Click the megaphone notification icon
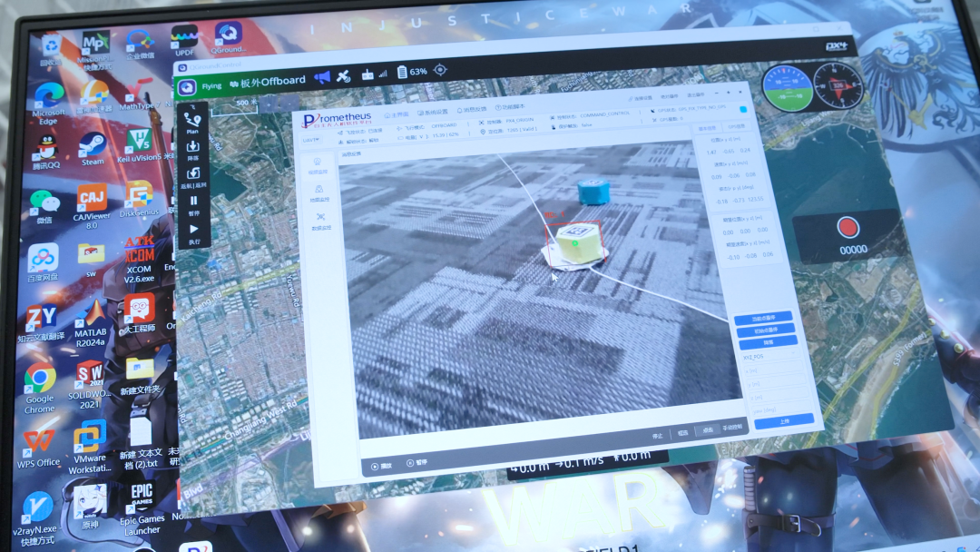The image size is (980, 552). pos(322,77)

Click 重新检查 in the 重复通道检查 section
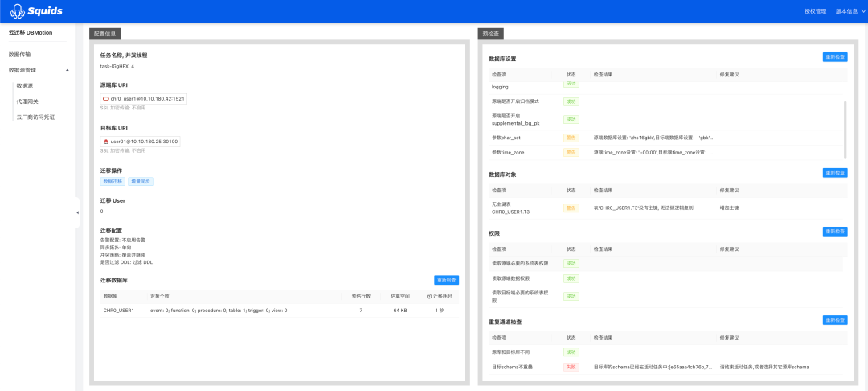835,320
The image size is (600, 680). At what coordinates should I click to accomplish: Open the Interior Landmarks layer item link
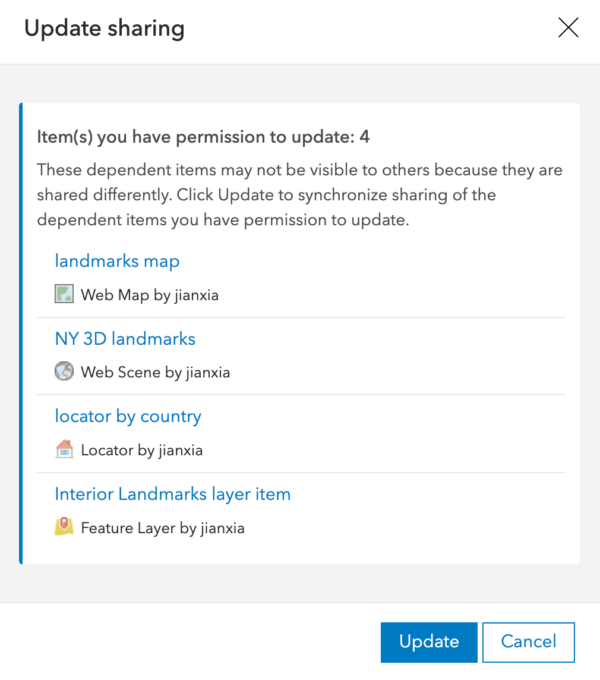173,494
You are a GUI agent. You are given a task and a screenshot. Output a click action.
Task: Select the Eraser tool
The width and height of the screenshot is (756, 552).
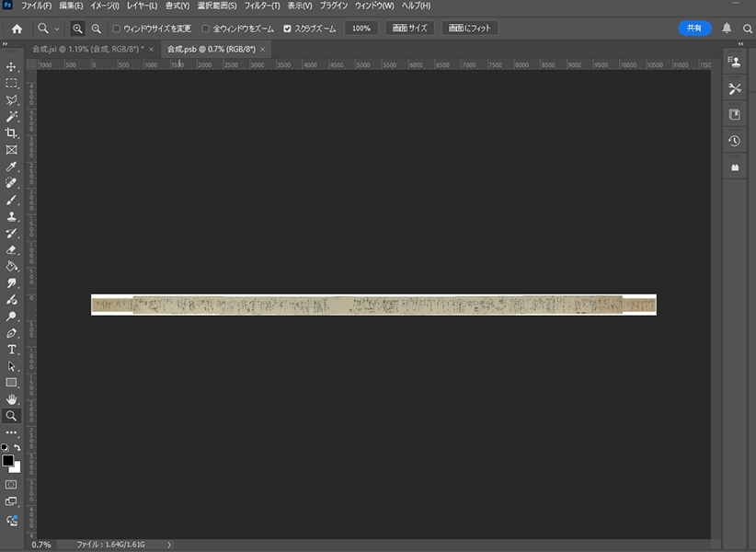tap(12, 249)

★ ★ ★ ★

* [WHAT YOU SHOULD DO] Copy out every entry above, character for character, excluding pictures.

* [EXERCISE RESULT]
Click the megaphone notification icon
The image size is (980, 552). pos(322,77)

Click 重新检查 in the 重复通道检查 section
835,320
The image size is (600, 680). At what coordinates should I click to accomplish: Open the Interior Landmarks layer item link
173,494
You are a GUI agent. You are given a task and a screenshot. Output a click action.
Task: Select the Eraser tool
The width and height of the screenshot is (756, 552).
tap(12, 249)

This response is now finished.